Parmi les propositions existantes, le département compte une dizaine de Jardins du Partage animés par le réseau Solidarité Paysans Jura. Le principe ? Créer du lien social et favoriser la découverte de la nature, en proposant aux personnes bénéficiaires d’accompagnement social de s’initier du jardinage avec des bénévoles soucieux de partager leur savoir-faire. Le Secours catholique est partenaire de trois de ces jardins à Cousance, Poligny et Dole. “C’est un très beau lieu où se vivent les deux dimensions de la diaconie et de l’écologie intégrale. Ici à Poligny, la maison diocésaine dispose encore de 1,5 hectares de parc : un espace superbe à investir”, se réjouit l’ancien travailleur agricole. Avec les jeunes adultes du Cada, il organise déjà un atelier par mois. Désherbage pour le plaisir d’être utile et de discuter, création de petites pancartes qui indiquent le nom des plantes, cueillette de pommes en lien avec ATD-Quart Monde qui fabrique ensuite du jus, etc. “Ces ateliers sont au service de la rencontre et de l’accueil. La joie se lit sur les visages de tous les participants”, souligne Étienne, qui, outre le Troc plantes qu’il propose chaque printemps au personnel de la maison, aux habitants de Poligny, aux bénéficiaires et accompagnateurs du jardin partagé, souhaite progressivement créer davantage d’évènements.

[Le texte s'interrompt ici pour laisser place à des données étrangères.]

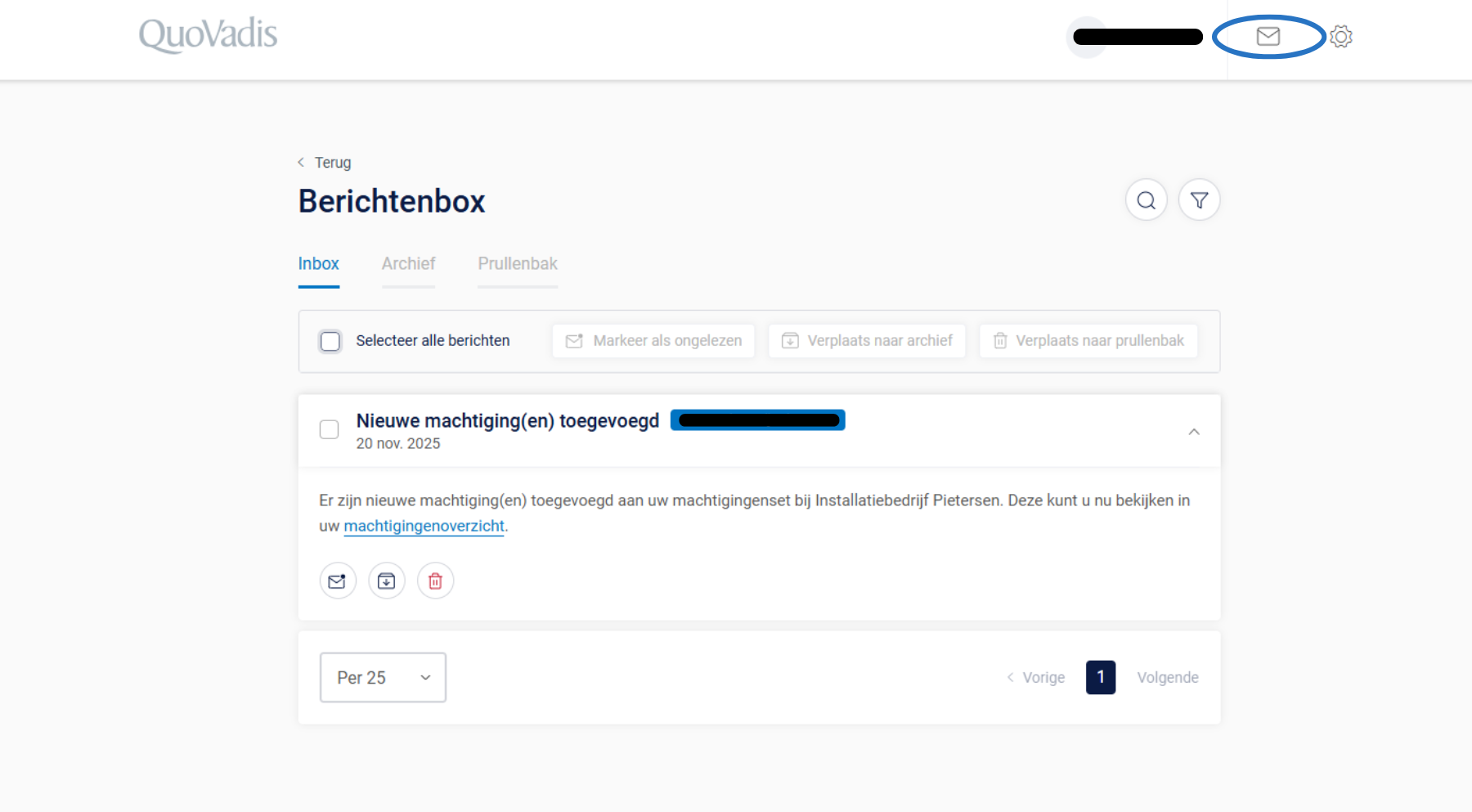Collapse the expanded message with the chevron

(1193, 432)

jardins partagés dans le diocèse de Saint-Claude

La maison diocésaine s’est engagée, avant l’arrivée du délégué épiscopal, dans la démarche de labellisation Église verte. Elle obtient en juillet 2023 le niveau “cep de vigne”, gage de son désir de conversion écologique. Dans le cadre du Temps pour la Création, entre le 1er septembre et le 4 octobre, la fête sainte Hildegarde de Bingen, ce 17 septembre, a été valorisée. “Notre maîtresse de maison, qui a une dévotion particulière pour la sainte, m’a sollicité. Nous avons proposé un temps de prière pour tous les membres de la maison et demandé à notre cuisinier de préparer un repas avec les préconisations de la prophétesse de la diététique”, explique le délégué épiscopal. Ce dernier s’attache à être disponible de façon transversale aux différents pôles pastoraux du diocèse. Il y a peu de temps, il a animé une séance de catéchisme dans une école voisine avec le responsable de l’évangélisation des jeunes et préparé un atelier pour contempler le jardin. D’ailleurs les responsables de service forment ensemble la Fraternité des missionnaires diocésains. “C’est une grande joie ! Nous sommes invités à vivre ensemble les cinq essentiels de la vie chrétienne (prière, fraternité, formation, service, évangélisation). Sur cette base, nous pouvons partager nos doutes, difficultés ou craintes : cela crée un lien de vérité entre nous”, révèle Étienne. Outre les mots de Laudato si’, la Parole qui le porte est tirée de l’Évangile de Matthieu au chapitre 25 : “J’avais soif et vous m’avez donné à boire”. Il ponctue : “C’est universel ! Cette soif de notre humanité et de notre terre, nous met en lien avec les besoins de toute la Création. Je me sens très petit au regard du dynamisme d’autres diocèses. Mais je vois de nombreux germes appelé à croître, comme autant de petites joies qui nomment mon espérance.